● **TASK INSTRUCTIONS**
Scan the records beneath this line for the line holding "You are a computer-use agent. 602x500 pixels." and the line holding "You are a computer-use agent. Image resolution: width=1000", then transcribe exactly those two and all lines between.
================
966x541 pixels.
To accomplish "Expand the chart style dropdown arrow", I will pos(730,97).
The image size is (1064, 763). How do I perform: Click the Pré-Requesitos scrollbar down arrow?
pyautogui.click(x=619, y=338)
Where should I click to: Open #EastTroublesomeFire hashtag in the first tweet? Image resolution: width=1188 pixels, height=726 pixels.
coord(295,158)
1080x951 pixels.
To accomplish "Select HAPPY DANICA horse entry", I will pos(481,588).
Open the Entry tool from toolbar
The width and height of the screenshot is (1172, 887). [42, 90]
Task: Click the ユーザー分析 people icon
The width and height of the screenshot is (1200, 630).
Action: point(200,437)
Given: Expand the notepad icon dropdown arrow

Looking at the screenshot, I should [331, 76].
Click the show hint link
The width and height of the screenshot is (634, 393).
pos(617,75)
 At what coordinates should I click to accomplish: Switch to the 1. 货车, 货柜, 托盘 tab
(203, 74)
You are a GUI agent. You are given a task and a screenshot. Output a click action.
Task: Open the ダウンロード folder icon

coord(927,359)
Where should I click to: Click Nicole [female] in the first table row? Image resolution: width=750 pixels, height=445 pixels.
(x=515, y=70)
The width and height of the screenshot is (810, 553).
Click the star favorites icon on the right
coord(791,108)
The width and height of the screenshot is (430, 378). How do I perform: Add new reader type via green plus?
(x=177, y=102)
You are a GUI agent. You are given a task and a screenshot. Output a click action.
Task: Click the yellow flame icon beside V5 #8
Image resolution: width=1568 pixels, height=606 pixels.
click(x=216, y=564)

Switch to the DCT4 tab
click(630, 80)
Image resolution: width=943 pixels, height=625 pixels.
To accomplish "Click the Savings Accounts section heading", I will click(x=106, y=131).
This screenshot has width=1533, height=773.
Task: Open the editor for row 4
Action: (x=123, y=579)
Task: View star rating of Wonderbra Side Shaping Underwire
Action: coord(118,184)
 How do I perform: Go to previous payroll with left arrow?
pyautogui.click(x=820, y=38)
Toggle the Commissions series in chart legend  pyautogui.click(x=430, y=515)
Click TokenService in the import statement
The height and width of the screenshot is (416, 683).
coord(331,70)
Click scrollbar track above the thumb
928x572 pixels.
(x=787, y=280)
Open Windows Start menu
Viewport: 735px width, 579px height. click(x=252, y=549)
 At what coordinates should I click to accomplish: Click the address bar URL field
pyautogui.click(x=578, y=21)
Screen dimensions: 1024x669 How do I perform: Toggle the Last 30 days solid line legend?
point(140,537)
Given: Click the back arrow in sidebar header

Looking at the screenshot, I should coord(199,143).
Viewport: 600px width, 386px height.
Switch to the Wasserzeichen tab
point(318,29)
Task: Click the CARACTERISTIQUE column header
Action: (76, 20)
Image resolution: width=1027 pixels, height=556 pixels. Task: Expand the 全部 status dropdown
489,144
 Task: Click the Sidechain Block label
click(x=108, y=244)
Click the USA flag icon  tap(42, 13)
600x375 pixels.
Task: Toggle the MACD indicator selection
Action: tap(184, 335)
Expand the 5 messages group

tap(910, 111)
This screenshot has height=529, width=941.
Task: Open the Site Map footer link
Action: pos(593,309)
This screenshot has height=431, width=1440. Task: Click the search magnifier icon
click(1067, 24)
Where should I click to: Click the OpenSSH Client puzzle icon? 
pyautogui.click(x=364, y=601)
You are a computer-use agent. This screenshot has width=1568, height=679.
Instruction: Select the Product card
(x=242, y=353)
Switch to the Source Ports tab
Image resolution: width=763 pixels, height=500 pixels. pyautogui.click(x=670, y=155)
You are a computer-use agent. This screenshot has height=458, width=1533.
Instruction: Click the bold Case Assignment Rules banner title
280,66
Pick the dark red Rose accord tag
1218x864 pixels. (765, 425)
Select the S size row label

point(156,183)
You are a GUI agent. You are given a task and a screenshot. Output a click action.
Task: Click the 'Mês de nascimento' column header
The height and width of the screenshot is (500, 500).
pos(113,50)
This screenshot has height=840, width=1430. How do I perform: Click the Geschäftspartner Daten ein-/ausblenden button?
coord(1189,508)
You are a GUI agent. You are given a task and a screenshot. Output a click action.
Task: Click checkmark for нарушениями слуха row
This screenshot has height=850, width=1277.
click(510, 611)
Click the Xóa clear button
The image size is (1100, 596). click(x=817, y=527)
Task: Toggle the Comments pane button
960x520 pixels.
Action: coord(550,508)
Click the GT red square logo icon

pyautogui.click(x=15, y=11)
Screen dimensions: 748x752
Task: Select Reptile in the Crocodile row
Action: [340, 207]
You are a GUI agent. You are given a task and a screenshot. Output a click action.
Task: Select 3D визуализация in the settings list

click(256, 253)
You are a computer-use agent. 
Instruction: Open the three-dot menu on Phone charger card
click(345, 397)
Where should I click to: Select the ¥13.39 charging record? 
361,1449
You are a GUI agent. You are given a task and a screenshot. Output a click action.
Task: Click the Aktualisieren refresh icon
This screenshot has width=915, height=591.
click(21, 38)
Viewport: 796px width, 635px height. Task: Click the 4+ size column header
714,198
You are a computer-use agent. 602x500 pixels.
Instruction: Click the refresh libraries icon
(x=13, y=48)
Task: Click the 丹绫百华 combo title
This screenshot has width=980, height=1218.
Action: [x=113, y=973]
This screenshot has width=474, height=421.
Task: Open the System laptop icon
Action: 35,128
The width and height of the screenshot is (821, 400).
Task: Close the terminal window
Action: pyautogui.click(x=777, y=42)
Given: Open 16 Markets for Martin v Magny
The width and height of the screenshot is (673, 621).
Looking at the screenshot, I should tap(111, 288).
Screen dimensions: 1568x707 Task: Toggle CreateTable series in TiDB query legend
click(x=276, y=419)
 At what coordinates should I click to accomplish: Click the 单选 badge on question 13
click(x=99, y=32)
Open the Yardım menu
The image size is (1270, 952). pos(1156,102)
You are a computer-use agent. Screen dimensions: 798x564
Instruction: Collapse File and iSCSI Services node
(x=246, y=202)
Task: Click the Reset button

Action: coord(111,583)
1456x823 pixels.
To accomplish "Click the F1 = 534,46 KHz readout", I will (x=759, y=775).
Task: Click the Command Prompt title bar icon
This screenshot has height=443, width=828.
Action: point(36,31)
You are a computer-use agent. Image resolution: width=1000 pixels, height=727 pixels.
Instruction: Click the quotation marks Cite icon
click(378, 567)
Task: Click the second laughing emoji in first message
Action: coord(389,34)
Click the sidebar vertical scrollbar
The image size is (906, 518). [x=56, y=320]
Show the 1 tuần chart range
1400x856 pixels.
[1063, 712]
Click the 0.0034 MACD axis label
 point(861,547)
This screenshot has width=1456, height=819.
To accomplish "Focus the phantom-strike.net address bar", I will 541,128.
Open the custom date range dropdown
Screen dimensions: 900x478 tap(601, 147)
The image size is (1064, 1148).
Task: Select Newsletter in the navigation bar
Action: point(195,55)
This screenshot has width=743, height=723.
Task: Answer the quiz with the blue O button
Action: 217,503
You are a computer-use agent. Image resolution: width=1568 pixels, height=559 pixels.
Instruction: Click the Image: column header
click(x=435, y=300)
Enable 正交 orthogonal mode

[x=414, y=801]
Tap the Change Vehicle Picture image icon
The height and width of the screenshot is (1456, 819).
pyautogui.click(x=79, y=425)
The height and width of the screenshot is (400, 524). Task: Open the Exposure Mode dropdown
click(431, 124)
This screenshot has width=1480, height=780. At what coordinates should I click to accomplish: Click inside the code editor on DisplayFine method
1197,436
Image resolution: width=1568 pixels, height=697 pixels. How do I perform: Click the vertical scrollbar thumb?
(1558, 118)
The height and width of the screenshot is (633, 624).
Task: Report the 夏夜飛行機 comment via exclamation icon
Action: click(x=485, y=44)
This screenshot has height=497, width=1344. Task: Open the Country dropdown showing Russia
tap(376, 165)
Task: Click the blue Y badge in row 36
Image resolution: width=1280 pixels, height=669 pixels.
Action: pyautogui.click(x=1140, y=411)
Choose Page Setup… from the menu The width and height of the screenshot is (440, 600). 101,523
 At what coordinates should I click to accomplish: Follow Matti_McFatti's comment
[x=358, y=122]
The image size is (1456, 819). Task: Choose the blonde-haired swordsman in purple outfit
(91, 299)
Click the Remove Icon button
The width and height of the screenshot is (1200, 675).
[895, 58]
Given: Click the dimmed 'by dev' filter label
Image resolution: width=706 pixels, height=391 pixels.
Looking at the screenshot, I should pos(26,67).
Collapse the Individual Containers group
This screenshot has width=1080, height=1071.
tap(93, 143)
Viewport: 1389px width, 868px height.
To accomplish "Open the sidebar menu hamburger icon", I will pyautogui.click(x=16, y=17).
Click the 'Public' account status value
================
● **WRITTEN RESPONSE**
You are a computer-use agent. 602x500 pixels.
Instruction: Click the refresh libraries icon
(x=13, y=48)
Task: Click the 丹绫百华 combo title
This screenshot has width=980, height=1218.
Action: [x=113, y=973]
This screenshot has width=474, height=421.
Task: Open the System laptop icon
Action: 35,128
The width and height of the screenshot is (821, 400).
Task: Close the terminal window
Action: pyautogui.click(x=777, y=42)
Given: Open 16 Markets for Martin v Magny
The width and height of the screenshot is (673, 621).
Looking at the screenshot, I should tap(111, 288).
Screen dimensions: 1568x707 Task: Toggle CreateTable series in TiDB query legend
click(x=276, y=419)
 At what coordinates should I click to accomplish: Click the 单选 badge on question 13
click(x=99, y=32)
Open the Yardım menu
The image size is (1270, 952). pos(1156,102)
You are a computer-use agent. Screen dimensions: 798x564
Instruction: Collapse File and iSCSI Services node
(x=246, y=202)
Task: Click the Reset button

Action: coord(111,583)
1456x823 pixels.
To accomplish "Click the F1 = 534,46 KHz readout", I will (x=759, y=775).
Task: Click the Command Prompt title bar icon
This screenshot has height=443, width=828.
Action: point(36,31)
You are a computer-use agent. Image resolution: width=1000 pixels, height=727 pixels.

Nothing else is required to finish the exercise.